-- Data supplied follows --

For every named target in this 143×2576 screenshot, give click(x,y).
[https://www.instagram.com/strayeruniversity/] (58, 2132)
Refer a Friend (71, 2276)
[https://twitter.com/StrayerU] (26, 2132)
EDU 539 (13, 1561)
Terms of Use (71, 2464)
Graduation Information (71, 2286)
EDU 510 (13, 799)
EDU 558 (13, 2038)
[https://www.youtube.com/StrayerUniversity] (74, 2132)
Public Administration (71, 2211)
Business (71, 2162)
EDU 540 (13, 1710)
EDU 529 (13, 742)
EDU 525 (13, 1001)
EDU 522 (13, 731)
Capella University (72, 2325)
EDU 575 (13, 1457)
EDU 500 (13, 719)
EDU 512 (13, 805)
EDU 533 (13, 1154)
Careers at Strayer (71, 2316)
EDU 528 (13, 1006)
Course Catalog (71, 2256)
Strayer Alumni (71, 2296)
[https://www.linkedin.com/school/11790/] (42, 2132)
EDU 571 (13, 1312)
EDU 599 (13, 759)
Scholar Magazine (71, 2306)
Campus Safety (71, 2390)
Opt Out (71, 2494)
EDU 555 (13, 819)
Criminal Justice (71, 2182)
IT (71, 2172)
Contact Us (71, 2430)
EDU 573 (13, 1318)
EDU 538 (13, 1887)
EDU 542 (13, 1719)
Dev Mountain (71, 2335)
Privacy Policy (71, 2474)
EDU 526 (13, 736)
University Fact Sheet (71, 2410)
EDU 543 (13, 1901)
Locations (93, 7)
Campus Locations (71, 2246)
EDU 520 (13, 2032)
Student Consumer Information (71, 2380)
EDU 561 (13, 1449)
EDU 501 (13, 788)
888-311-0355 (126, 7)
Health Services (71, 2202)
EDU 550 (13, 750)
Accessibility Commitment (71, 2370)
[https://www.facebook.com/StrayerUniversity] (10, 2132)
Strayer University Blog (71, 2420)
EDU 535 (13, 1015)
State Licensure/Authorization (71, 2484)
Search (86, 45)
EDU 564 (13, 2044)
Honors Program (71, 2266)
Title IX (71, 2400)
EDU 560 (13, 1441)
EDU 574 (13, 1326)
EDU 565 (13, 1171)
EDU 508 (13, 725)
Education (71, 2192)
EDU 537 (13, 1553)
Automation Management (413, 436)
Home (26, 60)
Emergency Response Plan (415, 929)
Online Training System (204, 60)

-- Data supplied concluded --

### What you will do
Report every line in the data that holds "Information", copying each one.

### Exercise result
Graduation Information (71, 2286)
Student Consumer Information (71, 2380)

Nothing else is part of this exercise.